In the first chapter, Enfield and Utterson pause on their walk to examine the door to Hyde’s house, and the narrative offers up some stark visual imagery:
[...] a certain sinister block of building thrust forward its gable on the street. It [...] bore in every feature the marks of prolonged and sordid negligence. [...] Tramps slouched into the recess and struck matches on the panels; children kept shop upon the steps; the schoolboy had tried his knife on the moldings; and for close on a generation, no one had appeared to drive away these random visitors or to repair their ravages.
In his description of Hyde’s building, Stevenson goes to great lengths to depict a rundown, dilapidated house surrounded by figures of poverty and iniquity. The pointed lack of care for the house over time, despite its apparent occupation, stands out in particular. “For close on a generation,” its tenants or owners have allowed it to go unrepaired and have permitted interlopers and criminals to linger and deface the building.

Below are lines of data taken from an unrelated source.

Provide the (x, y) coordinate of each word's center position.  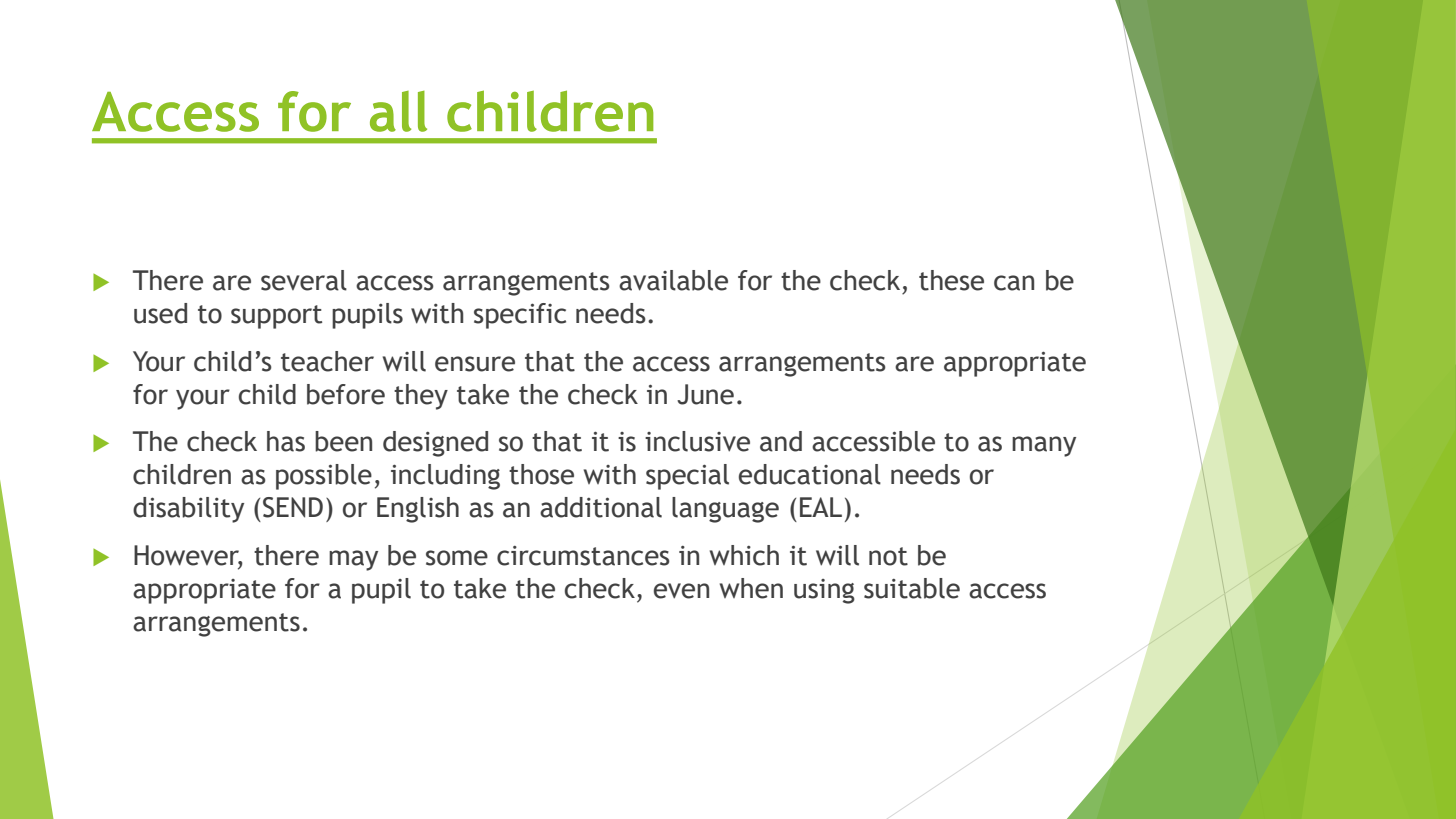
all (398, 111)
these (951, 280)
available (673, 280)
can (1014, 283)
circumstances (583, 556)
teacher (327, 361)
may (353, 560)
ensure (475, 364)
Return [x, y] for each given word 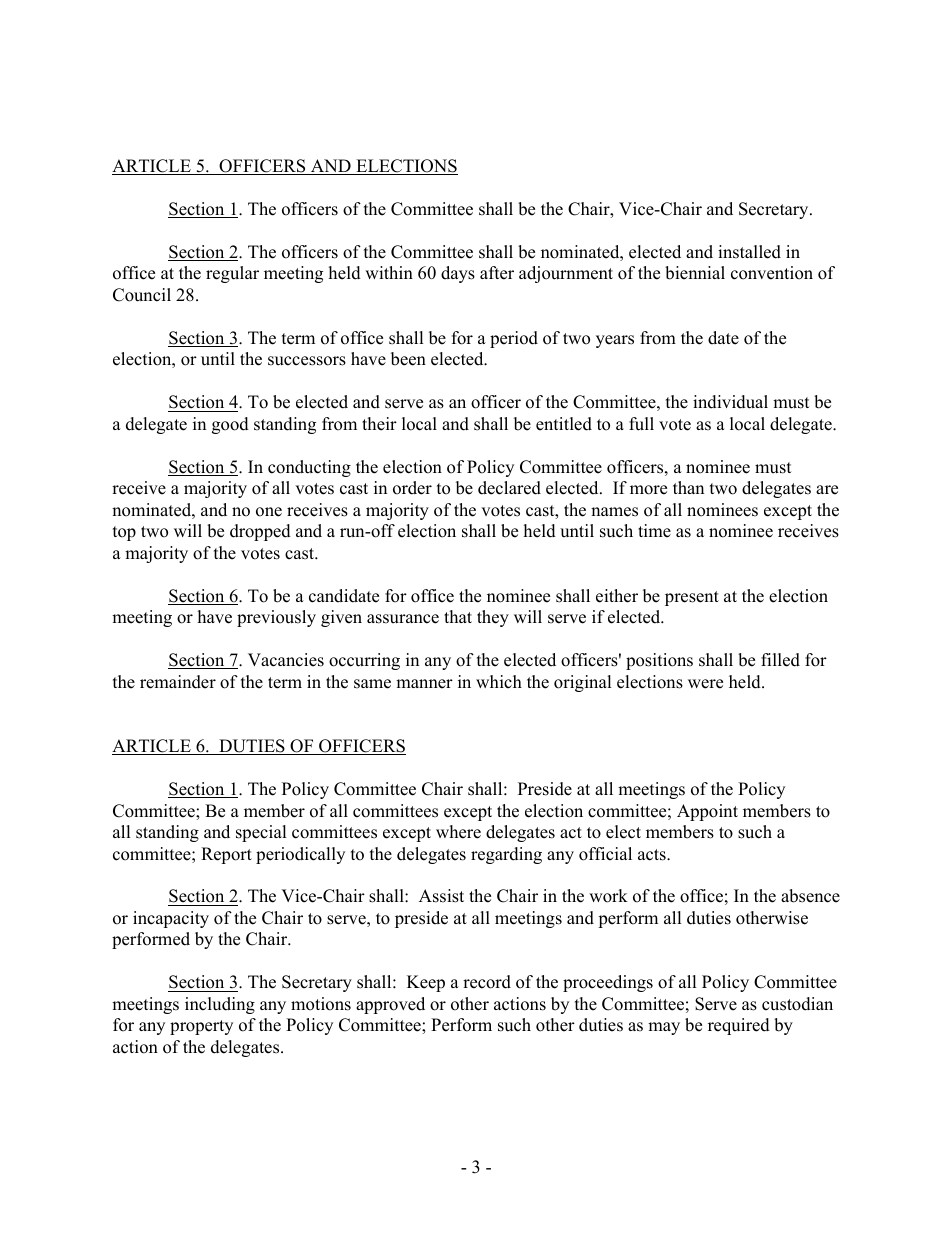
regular [232, 274]
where [458, 832]
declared [509, 488]
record [487, 982]
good [230, 425]
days [458, 274]
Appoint [707, 812]
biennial [695, 273]
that [458, 616]
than [688, 487]
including [220, 1005]
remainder [178, 682]
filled [780, 660]
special [261, 833]
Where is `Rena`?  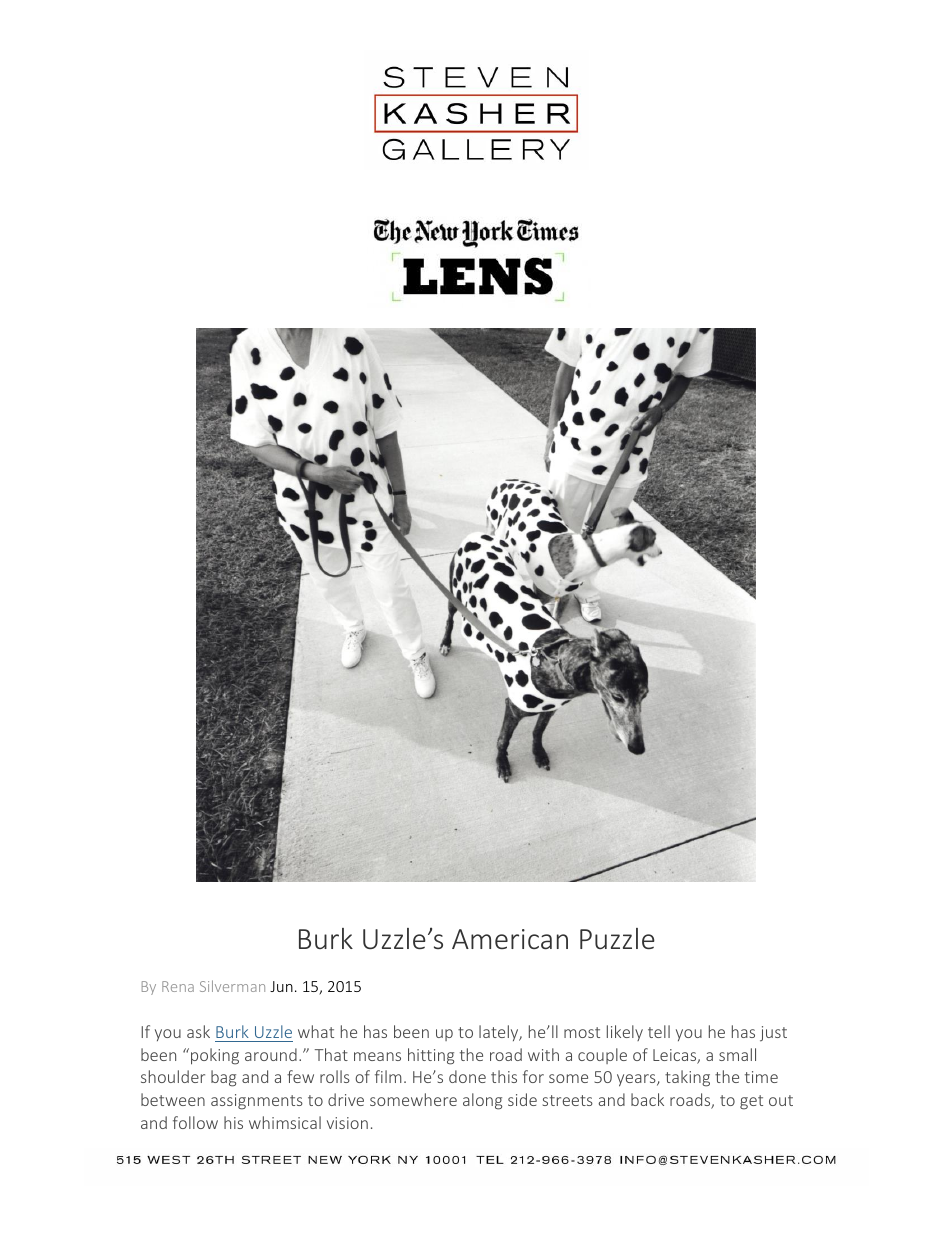
Rena is located at coordinates (178, 986).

The immediate effect of this imagery is a sense of dread and illicit danger. Hyde’s house is the visual manifestation of all that Victorian England would like to cordon off and hide (poverty, moral decay, and urban chaos).
En route to Mr. Hyde’s secret house in Soho, a neighborhood known at this time for its criminality, Mr. Utterson observes an early morning fog settling over the district early on in Chapter 4, describing this mist with vivid imagery:
A great chocolate covered pall lowered over heaven [...] as the cab crawled from street to street, Mr. Utterson beheld a marvelous number of degrees and hues of twilight; for here it would be dark like the back end of evening; there it would be the glow of a rich, lurid brown [...]. The dismal quarter of Soho [...] seemed, in the lawyer’s eyes, like a district of some city in a nightmare.
Here, Stevenson meaningfully evokes an atmosphere of gloom, fear, and confusion as Utterson moves closer and closer to Hyde. Stevenson’s depiction of this morning in London is dreamlike, frightening, and classically Gothic. The fog plunges the city into darkness, even early in the day, making otherwise recognizable neighborhoods impossible to identify. That this mist’s appearance coincides with Utterson’s trip to Hyde’s house lends a sense of tension to the narrative. In order to enter Hyde’s home, Utterson must make the descent with the police officer into deeper and deeper physical and spiritual darkness, blind to what could be playing out around them.
The rich visual imagery in this paragraph also references the symbolic role of fog or mist in the text as the marker of hidden or forbidden knowledge. This thick fog mirrors the mist of Utterson’s dream earlier in the text, in which he traverses a labyrinth before meeting with Hyde himself. It also recalls the fog that falls after Carew’s murder, as Hyde takes refuge once again in Jekyll. The fog’s presence denotes this neighborhood as a center or hub of secret and illicit activity.